Cryptocurrency blockchain technology: What is proof of work (PoW)?
When Bitcoin launched in 2009, the “consensus mechanism”, how the blockchain processes and verifies new transactions, was based on what is called “proof of work”. Since its inception, many other blockchains have emerged, some taking a different approach to finding consensus called “proof of stake”.
Bitcoin remains the top dog as the world’s largest cryptocurrency, but the second and most widely used, Ethereum, has finally dropped proof of work. After much delay, and a significant amount of testing, the Ethereum blockchain implemented “The Merge” and now uses Proof of Stake. So what is the difference between the two consensus mechanisms? Is one better than the other?
Proof of work blockchain technology
The advantage of blockchain technology, both for proof of work and proof of stake, is that it uses a common and immutable ledger that is verified by a number of data nodes making it decentralized. This creates improved security, greater transparency and immediate traceability according to its advocates.
In a proof of work blockchain, the computer nodes compete with each other to be first past the mark in solving complex mathematical puzzles to add a new block to the chain, and with it all the rewards.

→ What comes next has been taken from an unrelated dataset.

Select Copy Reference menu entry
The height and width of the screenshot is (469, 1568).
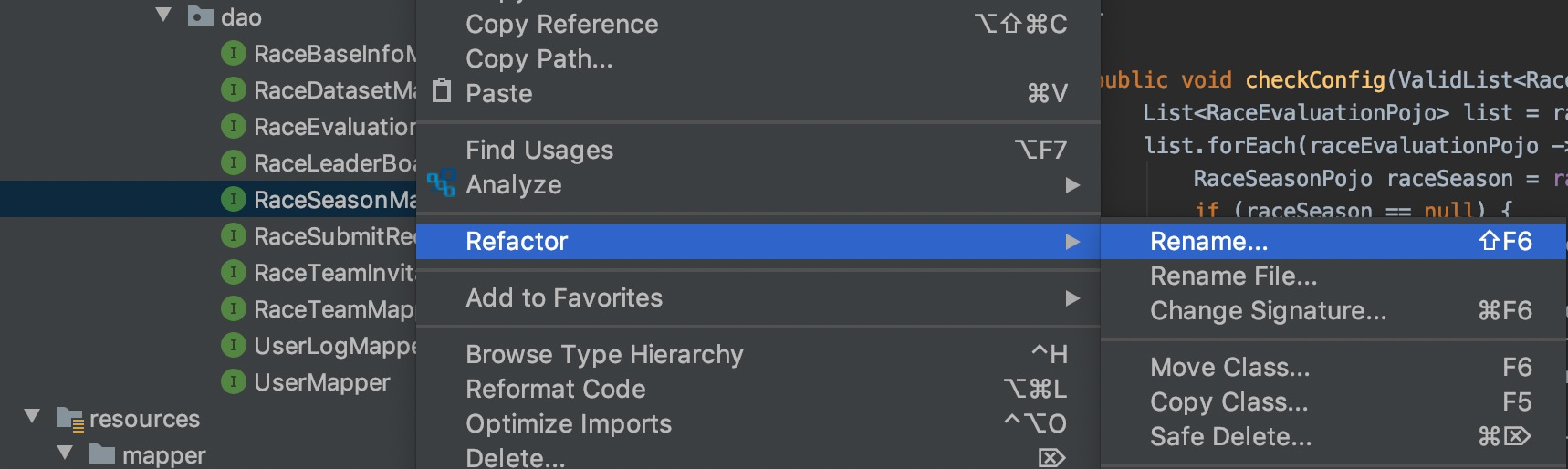pyautogui.click(x=561, y=24)
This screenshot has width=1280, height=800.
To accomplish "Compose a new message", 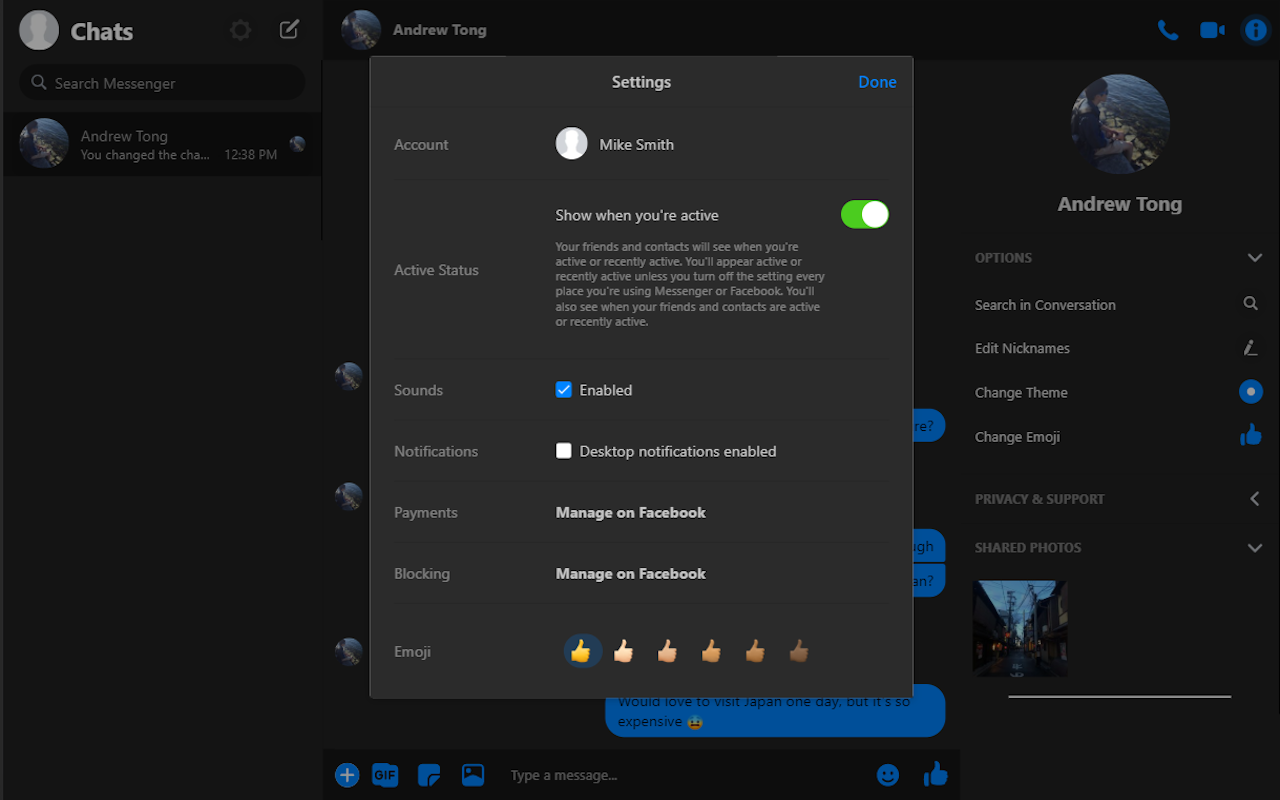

In the case of Bitcoin ‘miners’, those who run powerful computers to solve the puzzles, 6.25 Bitcoin for each block they mine. This amount will be halved sometime in 2024 and will continue to do so until the maximum supply of 21 million is exhausted, approximately in 2140. After that, miners will receive fees from the transactions to maintain the network.
However, this competition between nodes means that proof of work requires huge amounts of energy to run these number-crunching computers. In the case of Bitcoin, consumption was slightly less than Argentina’s. This has only been a strike against blockchain technology and cryptoassets creating resistance to wider adoption of the technology.
Proof of blockchain technology
One of the selling points for adapting Proof of Stake through ‘The Merge’ is that the switch will reduce energy consumption by 99.95 percent. According to Digiconomist, a site that tracks crypto’s energy consumption, Ethereum uses far less energy than before “The Merge”, but a single transaction still has a carbon footprint equivalent to 10,794 VISA transactions or watching Youtube for 812 hours.
Proof of Stake removes the need for the massive calculations to add new blocks to the chain. Instead, those who have a stake in the network may participate in the validation mechanism. Validators place a minimum stake of 32 Ether, the digital coin of the Ethereum blockchain, but the larger the stake, the greater the chance of being selected to check that new blocks propagated across the network are valid and thus the monetary reward that comes with it . But this will not necessarily block small participants as investors can commit stakes to a stake pool operated by exchanges.
Which is better, proof of work or proof of effort?
If your only concern is saving energy, the proof of stake is clearly head and shoulders above, but each has its own uses and does not solve the problems that have plagued cryptocurrencies and assets. Crypto has also entered the crosshairs of government regulators due to its use for malicious purposes, scams and hacks that have resulted in people losing over $1 billion since the start of 2021, as well as their very volatile nature.
Proof of work is much slower than proof of effort. For example, Ethereum expects to perform up to 100,000 transactions per second after the transition in addition to the launch of its shard chains. That’s up from just 30 transactions per second on its proof-of-work blockchain. But, proof of work is considered more secure and able to maintain a decentralized network.
Ethereum counters that proof of stake should make its blockchain safer by increasing the cost to a potential perpetrator of an attack by 51 percent. This is when miners with majority network control can stop recording new blocks. Likewise, the community can restore the honest chain collectively should an attack overcome the cryptoeconomic defenses.
Still, there is the concern that Ethereum’s exchange may reduce its decentralized nature and transfer more power to large firms. It raises again the specter that it would be easier for governments to pressure an enforcement service to comply with an order to censor certain transactions. Brian Armstrong, CEO of Coinbase, the largest American exchange that accounts for 14 percent of all staked Ether, has said that he would rather shut down the company’s strike service than comply with such a hypothetical order.